» **ASSIGNED TASK**
Below are the entries; return every line among them that holds the word "computer".

══ DATA FOR THIS TASK

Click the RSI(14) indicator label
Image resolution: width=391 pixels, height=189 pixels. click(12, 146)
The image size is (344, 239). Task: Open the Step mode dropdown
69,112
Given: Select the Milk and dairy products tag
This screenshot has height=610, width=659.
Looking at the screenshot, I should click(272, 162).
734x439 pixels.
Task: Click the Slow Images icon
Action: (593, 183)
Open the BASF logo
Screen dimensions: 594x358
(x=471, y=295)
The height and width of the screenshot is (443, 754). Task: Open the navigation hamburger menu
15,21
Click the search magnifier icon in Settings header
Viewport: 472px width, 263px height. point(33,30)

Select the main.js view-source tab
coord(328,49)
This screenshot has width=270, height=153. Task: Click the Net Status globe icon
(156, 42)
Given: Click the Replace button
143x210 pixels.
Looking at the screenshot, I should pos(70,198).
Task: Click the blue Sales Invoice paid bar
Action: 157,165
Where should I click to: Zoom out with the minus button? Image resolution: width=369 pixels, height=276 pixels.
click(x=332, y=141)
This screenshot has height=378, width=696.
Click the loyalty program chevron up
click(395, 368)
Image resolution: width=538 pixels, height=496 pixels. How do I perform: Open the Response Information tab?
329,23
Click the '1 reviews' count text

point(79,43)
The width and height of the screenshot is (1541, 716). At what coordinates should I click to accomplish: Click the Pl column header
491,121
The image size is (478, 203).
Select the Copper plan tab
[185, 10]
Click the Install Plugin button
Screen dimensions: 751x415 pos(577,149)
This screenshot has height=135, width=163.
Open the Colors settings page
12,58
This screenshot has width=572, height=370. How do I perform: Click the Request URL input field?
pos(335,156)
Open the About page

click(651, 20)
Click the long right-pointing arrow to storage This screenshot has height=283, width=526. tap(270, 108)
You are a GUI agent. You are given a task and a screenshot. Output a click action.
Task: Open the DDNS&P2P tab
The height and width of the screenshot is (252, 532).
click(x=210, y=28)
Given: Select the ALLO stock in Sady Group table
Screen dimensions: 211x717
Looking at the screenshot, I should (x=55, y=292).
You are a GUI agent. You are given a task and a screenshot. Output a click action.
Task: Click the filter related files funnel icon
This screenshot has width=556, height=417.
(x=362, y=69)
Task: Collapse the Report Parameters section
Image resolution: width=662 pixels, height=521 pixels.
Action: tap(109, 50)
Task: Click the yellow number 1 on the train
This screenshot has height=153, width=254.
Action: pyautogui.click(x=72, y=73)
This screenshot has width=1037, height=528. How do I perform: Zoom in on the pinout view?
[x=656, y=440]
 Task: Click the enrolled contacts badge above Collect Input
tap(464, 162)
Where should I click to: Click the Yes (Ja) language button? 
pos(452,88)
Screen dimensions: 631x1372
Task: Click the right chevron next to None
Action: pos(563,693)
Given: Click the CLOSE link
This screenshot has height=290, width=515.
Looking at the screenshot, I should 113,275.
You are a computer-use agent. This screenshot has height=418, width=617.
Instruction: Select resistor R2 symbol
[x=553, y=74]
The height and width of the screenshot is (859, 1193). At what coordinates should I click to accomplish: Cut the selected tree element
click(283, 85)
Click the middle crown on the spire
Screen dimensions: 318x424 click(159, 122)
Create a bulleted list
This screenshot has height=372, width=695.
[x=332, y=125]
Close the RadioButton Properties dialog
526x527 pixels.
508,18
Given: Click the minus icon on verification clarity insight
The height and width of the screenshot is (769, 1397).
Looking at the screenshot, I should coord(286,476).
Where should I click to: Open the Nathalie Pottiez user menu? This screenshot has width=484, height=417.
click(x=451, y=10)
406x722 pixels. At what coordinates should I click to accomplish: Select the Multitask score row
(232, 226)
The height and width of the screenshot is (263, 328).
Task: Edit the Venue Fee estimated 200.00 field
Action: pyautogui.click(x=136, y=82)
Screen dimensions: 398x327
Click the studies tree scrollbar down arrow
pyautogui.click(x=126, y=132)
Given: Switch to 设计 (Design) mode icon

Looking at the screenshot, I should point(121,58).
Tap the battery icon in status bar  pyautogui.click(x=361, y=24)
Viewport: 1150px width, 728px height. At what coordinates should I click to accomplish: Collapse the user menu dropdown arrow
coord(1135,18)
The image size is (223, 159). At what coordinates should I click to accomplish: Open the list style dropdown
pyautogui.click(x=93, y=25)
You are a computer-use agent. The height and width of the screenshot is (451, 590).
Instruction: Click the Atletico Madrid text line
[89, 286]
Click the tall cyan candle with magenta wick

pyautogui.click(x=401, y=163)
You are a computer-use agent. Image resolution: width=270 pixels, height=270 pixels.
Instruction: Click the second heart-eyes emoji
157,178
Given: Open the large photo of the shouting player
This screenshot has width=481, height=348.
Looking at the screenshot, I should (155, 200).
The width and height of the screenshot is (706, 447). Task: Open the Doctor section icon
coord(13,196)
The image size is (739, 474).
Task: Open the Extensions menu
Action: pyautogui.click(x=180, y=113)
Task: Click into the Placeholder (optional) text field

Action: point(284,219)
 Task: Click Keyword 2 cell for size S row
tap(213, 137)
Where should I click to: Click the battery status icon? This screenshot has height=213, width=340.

════

» **EXERCISE RESULT**
You are a computer-use agent. This screenshot has height=418, width=617.
You are a computer-use agent. The height and width of the screenshot is (451, 590).
You are a computer-use agent. Image resolution: width=270 pixels, height=270 pixels.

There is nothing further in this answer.